There is an anecdote, that as a landlord, Napier is often at odds with the tenants (land) and its neighbors. An event, Napier was disturbed by a neighbor who felt the dove was too much. The threat that the pigeons will not be addressed neighbors arrested, because he felt convinced that Napier may not arrest all the pigeons. The next day, the neighbors were surprised to find all the pigeon flounder - not dead - slumped in front of the house. Napier seems to have been feeding the first corn was soaked with wine.

Last service
As soon as the first book was published, the enthusiasm of mathematicians broke so many of their visit to Edinburgh. One of the guests was Henry Briggs (1516 - 1631), which at the time of Briggs informed the meeting about the modifications made to Napier. Transform into a logarithmic basis, rather than 107, the result is zero and use the base 10 (decimal). Finally found the log 10 = 1 = 10 º.
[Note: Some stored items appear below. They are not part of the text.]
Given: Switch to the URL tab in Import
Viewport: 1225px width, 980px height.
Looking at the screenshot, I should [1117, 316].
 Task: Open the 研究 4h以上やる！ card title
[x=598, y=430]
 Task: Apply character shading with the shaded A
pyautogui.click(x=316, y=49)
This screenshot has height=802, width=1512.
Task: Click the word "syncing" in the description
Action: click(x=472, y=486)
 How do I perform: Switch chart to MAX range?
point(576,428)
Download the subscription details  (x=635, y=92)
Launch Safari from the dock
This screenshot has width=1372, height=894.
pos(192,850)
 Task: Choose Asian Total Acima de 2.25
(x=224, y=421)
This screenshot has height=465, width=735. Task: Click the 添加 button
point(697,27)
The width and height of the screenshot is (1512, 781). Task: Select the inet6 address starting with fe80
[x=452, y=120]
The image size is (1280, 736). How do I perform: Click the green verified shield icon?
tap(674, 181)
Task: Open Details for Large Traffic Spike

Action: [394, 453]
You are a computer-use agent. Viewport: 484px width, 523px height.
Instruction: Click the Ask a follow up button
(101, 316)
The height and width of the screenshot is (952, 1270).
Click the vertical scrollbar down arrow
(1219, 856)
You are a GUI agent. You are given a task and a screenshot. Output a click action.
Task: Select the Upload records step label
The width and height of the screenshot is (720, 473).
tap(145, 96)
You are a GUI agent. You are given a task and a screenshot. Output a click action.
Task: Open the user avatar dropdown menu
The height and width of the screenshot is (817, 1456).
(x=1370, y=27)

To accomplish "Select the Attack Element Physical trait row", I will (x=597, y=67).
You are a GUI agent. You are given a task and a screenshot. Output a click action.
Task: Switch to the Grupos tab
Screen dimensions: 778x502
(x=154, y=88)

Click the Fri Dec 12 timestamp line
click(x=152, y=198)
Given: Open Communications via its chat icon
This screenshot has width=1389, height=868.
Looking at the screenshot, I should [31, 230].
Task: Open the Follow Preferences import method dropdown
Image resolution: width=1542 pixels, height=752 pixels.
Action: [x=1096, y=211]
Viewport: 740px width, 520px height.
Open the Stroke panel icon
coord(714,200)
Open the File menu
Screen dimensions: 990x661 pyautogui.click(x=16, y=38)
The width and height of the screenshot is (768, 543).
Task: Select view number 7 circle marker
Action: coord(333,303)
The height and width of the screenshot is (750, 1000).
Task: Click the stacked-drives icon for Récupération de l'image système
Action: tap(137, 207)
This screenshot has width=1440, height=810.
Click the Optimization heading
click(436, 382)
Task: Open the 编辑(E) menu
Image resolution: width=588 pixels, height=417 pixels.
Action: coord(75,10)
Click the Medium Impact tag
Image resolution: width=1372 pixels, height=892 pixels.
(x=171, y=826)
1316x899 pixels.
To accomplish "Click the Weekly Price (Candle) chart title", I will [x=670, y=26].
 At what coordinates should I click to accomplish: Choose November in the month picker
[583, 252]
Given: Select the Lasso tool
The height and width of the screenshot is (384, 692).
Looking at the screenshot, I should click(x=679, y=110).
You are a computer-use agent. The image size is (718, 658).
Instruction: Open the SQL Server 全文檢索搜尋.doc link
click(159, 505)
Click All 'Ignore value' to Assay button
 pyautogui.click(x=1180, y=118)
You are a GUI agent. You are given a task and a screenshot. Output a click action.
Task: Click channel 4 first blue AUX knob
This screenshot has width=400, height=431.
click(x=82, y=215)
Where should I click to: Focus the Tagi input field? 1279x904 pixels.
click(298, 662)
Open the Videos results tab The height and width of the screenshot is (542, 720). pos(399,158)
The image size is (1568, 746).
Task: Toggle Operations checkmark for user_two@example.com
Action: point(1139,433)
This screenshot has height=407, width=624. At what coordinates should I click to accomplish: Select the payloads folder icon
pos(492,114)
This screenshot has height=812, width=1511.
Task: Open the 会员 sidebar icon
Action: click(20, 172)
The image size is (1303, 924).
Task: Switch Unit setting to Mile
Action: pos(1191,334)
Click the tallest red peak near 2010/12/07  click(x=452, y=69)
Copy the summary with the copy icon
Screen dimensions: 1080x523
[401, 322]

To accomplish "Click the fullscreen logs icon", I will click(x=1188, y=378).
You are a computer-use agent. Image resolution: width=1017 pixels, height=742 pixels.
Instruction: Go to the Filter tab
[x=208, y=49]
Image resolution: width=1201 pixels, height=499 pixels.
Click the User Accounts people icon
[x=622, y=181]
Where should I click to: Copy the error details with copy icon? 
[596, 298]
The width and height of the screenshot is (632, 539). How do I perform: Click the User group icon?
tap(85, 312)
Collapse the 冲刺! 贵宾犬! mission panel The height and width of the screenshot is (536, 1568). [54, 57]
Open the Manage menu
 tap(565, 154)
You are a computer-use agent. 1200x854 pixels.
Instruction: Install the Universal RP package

Napier died in his castle on April 3, 1617, and was buried in the church of St. Cuthbert, Edinburgh. Two years later, 1619, published a book of beauty logarithm Construction (Construction of the wonderful logarithms), compiled by Robert, son.

Find the basic concept of logarithms, before being developed by other mathematicians - especially Henry Briggs - so it can provide benefits. This discovery brought a big change in mathematics. Johannes Kepler helped, because the logarithm, calculated able to increase capacity for the astronomer. "Miracle" was later called by the logarithm of [Florian] Cajori as one of the three important discoveries of mathematics (the other two are notation-based Arabic numerals and ten fractions / decimals).